Below are the records; copy exactly the stretch from the line containing "You are a computer-use" through the line containing "Instruction: Repost SYRKOV's", both ends included, and nothing else.
══ Excerpted data
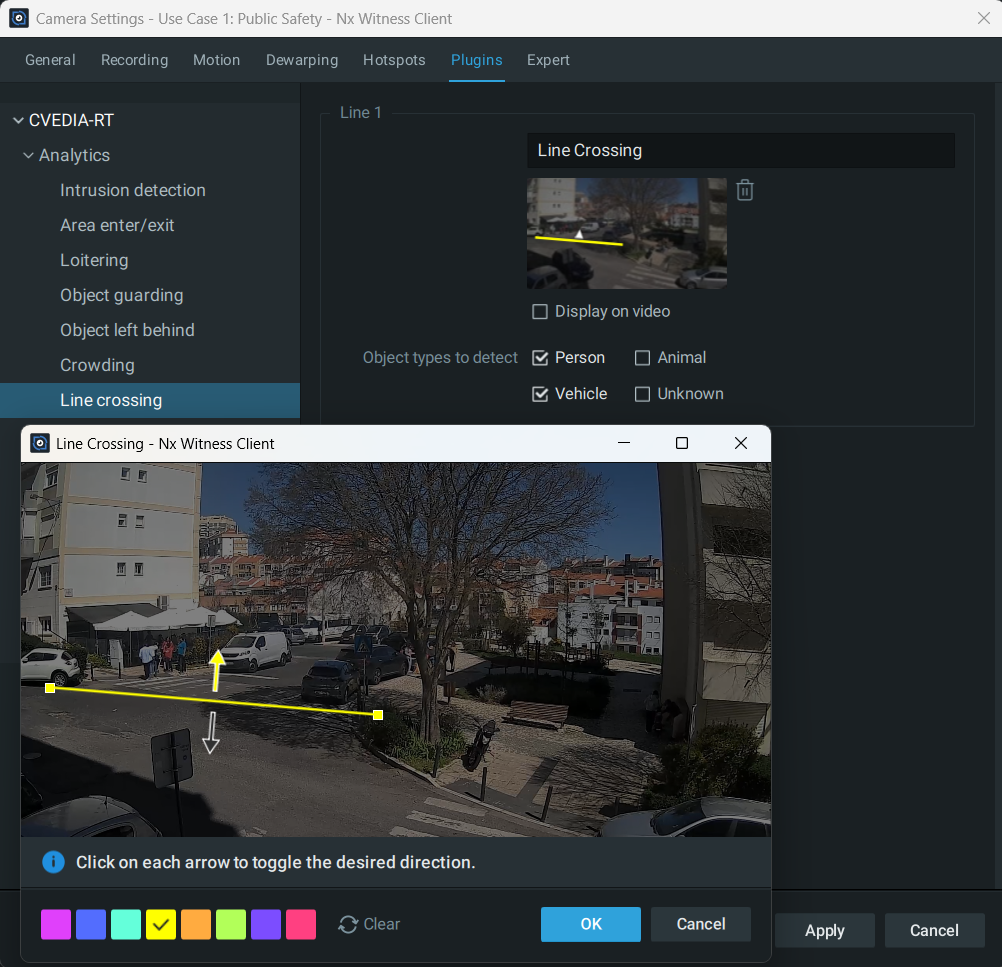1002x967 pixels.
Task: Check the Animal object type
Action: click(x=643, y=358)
════
══ Excerpted data
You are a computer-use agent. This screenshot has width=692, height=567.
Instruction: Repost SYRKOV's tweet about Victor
════
══ Excerpted data
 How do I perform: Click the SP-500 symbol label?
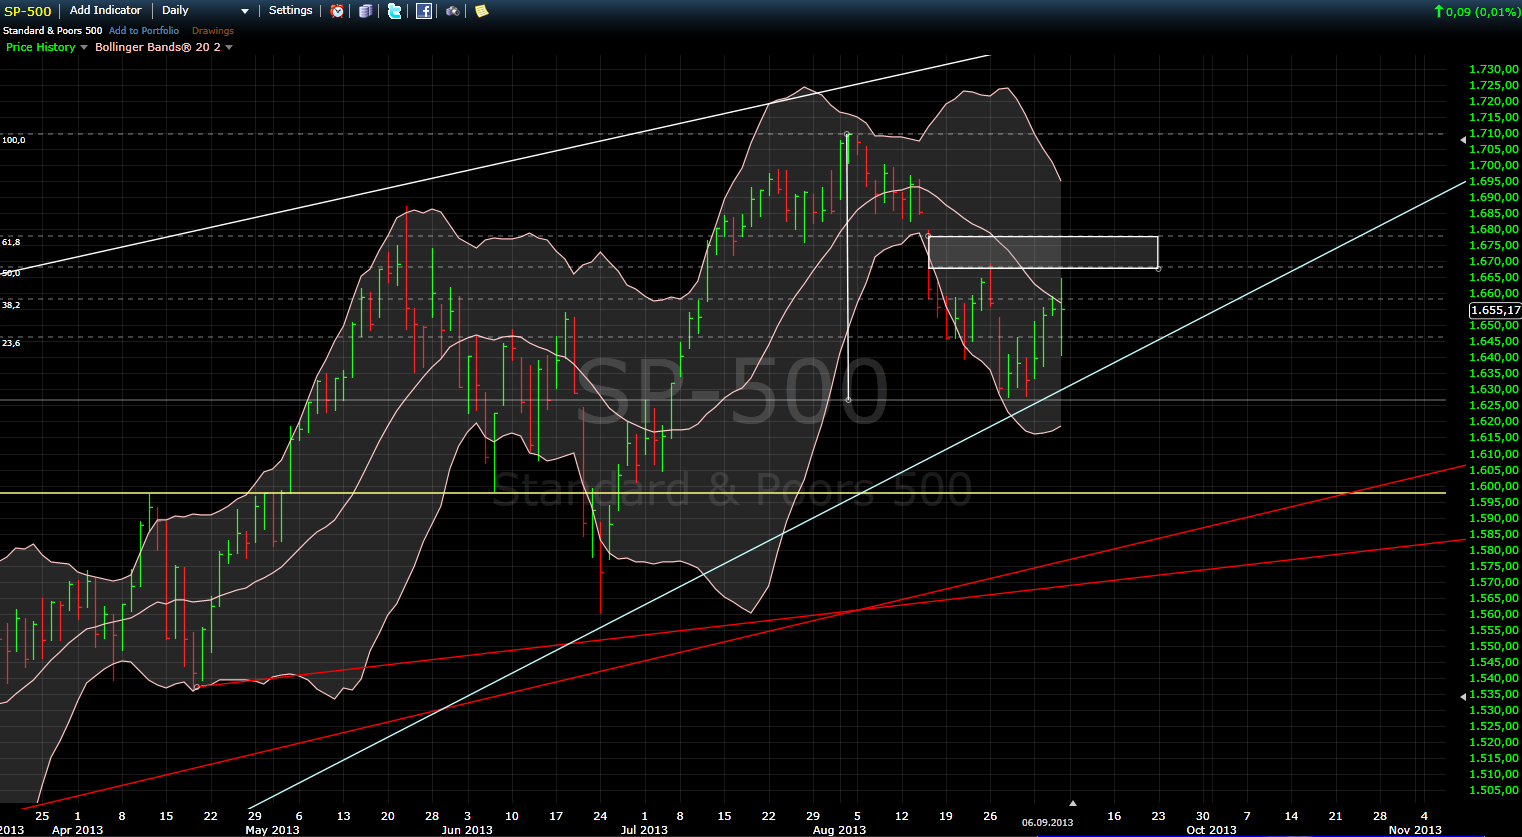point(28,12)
════
The answer:
You are a computer-use agent. This screenshot has width=692, height=567.
Instruction: Repost SYRKOV's tweet about Victor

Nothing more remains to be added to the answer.